Work item> From the first line to the last, write out the records exactly.

Extracted data>
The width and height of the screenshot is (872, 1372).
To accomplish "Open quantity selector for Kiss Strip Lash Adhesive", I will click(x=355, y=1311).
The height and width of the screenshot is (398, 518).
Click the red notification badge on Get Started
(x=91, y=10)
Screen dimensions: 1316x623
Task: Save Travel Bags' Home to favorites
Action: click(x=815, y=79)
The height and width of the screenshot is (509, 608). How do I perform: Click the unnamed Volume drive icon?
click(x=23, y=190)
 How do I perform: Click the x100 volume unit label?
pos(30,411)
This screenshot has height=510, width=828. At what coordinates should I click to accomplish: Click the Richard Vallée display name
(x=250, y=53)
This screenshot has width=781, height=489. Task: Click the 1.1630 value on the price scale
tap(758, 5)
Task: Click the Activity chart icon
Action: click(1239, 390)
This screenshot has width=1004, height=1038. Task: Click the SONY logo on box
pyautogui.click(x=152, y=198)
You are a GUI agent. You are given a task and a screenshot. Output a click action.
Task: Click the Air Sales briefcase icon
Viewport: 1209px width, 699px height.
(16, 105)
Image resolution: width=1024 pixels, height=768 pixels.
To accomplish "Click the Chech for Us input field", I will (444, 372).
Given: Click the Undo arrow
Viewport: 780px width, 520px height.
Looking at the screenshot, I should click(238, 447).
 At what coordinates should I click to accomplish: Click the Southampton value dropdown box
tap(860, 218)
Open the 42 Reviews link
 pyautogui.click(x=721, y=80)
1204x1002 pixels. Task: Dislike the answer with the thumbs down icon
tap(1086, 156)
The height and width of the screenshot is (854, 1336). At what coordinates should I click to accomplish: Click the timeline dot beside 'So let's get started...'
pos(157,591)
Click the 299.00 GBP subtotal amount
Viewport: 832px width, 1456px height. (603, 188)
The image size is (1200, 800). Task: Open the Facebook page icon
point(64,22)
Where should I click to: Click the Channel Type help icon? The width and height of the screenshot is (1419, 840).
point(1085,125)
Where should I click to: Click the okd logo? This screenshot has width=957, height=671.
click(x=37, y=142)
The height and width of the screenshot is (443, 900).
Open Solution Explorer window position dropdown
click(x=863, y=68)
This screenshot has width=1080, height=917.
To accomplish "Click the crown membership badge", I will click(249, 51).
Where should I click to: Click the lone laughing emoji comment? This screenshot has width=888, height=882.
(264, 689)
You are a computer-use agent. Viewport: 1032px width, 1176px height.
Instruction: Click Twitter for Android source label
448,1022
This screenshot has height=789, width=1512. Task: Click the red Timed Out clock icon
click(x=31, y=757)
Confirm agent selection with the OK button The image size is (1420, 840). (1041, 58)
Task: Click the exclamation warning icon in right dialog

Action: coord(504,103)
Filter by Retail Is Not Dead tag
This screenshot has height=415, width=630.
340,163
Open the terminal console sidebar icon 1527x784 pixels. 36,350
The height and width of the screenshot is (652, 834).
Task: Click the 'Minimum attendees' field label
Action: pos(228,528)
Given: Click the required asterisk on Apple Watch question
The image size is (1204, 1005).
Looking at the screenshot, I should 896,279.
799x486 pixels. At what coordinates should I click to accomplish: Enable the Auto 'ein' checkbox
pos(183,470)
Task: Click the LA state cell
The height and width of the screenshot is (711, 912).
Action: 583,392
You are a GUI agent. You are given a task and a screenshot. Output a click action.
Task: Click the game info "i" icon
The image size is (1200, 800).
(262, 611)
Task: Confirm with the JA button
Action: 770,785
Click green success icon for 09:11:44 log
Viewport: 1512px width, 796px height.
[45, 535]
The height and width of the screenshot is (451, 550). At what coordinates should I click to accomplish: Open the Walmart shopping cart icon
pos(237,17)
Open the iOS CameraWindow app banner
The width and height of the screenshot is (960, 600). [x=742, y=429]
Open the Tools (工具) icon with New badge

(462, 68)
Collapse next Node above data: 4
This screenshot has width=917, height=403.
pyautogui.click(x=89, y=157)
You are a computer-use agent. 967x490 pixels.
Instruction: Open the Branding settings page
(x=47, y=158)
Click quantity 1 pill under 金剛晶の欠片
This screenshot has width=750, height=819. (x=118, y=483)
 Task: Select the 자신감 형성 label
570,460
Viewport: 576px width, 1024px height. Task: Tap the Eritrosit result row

Answer below>
The width and height of the screenshot is (872, 1372).
To accomplish "Open quantity selector for Kiss Strip Lash Adhesive", I will click(x=355, y=1311).
The height and width of the screenshot is (398, 518).
Click the red notification badge on Get Started
(x=91, y=10)
Screen dimensions: 1316x623
Task: Save Travel Bags' Home to favorites
Action: click(x=815, y=79)
The height and width of the screenshot is (509, 608). How do I perform: Click the unnamed Volume drive icon?
click(x=23, y=190)
 How do I perform: Click the x100 volume unit label?
pos(30,411)
This screenshot has height=510, width=828. At what coordinates should I click to accomplish: Click the Richard Vallée display name
(x=250, y=53)
This screenshot has width=781, height=489. Task: Click the 1.1630 value on the price scale
tap(758, 5)
Task: Click the Activity chart icon
Action: click(1239, 390)
This screenshot has width=1004, height=1038. Task: Click the SONY logo on box
pyautogui.click(x=152, y=198)
You are a GUI agent. You are given a task and a screenshot. Output a click action.
Task: Click the Air Sales briefcase icon
Viewport: 1209px width, 699px height.
(16, 105)
Image resolution: width=1024 pixels, height=768 pixels.
To accomplish "Click the Chech for Us input field", I will (444, 372).
Given: Click the Undo arrow
Viewport: 780px width, 520px height.
Looking at the screenshot, I should click(238, 447).
 At what coordinates should I click to accomplish: Click the Southampton value dropdown box
tap(860, 218)
Open the 42 Reviews link
 pyautogui.click(x=721, y=80)
1204x1002 pixels. Task: Dislike the answer with the thumbs down icon
tap(1086, 156)
The height and width of the screenshot is (854, 1336). At what coordinates should I click to accomplish: Click the timeline dot beside 'So let's get started...'
pos(157,591)
Click the 299.00 GBP subtotal amount
Viewport: 832px width, 1456px height. (603, 188)
The image size is (1200, 800). Task: Open the Facebook page icon
point(64,22)
Where should I click to: Click the Channel Type help icon? The width and height of the screenshot is (1419, 840).
point(1085,125)
Where should I click to: Click the okd logo? This screenshot has width=957, height=671.
click(x=37, y=142)
The height and width of the screenshot is (443, 900).
Open Solution Explorer window position dropdown
click(x=863, y=68)
This screenshot has width=1080, height=917.
To accomplish "Click the crown membership badge", I will click(249, 51).
Where should I click to: Click the lone laughing emoji comment? This screenshot has width=888, height=882.
(264, 689)
You are a computer-use agent. Viewport: 1032px width, 1176px height.
Instruction: Click Twitter for Android source label
448,1022
This screenshot has height=789, width=1512. Task: Click the red Timed Out clock icon
click(x=31, y=757)
Confirm agent selection with the OK button The image size is (1420, 840). (1041, 58)
Task: Click the exclamation warning icon in right dialog

Action: coord(504,103)
Filter by Retail Is Not Dead tag
This screenshot has height=415, width=630.
340,163
Open the terminal console sidebar icon 1527x784 pixels. 36,350
The height and width of the screenshot is (652, 834).
Task: Click the 'Minimum attendees' field label
Action: pos(228,528)
Given: Click the required asterisk on Apple Watch question
The image size is (1204, 1005).
Looking at the screenshot, I should 896,279.
799x486 pixels. At what coordinates should I click to accomplish: Enable the Auto 'ein' checkbox
pos(183,470)
Task: Click the LA state cell
The height and width of the screenshot is (711, 912).
Action: 583,392
You are a GUI agent. You are given a task and a screenshot. Output a click action.
Task: Click the game info "i" icon
The image size is (1200, 800).
(262, 611)
Task: Confirm with the JA button
Action: 770,785
Click green success icon for 09:11:44 log
Viewport: 1512px width, 796px height.
[45, 535]
The height and width of the screenshot is (451, 550). At what coordinates should I click to accomplish: Open the Walmart shopping cart icon
pos(237,17)
Open the iOS CameraWindow app banner
The width and height of the screenshot is (960, 600). [x=742, y=429]
Open the Tools (工具) icon with New badge

(462, 68)
Collapse next Node above data: 4
This screenshot has width=917, height=403.
pyautogui.click(x=89, y=157)
You are a computer-use agent. 967x490 pixels.
Instruction: Open the Branding settings page
(x=47, y=158)
Click quantity 1 pill under 金剛晶の欠片
This screenshot has width=750, height=819. (x=118, y=483)
 Task: Select the 자신감 형성 label
570,460
Viewport: 576px width, 1024px height. Task: Tap the Eritrosit result row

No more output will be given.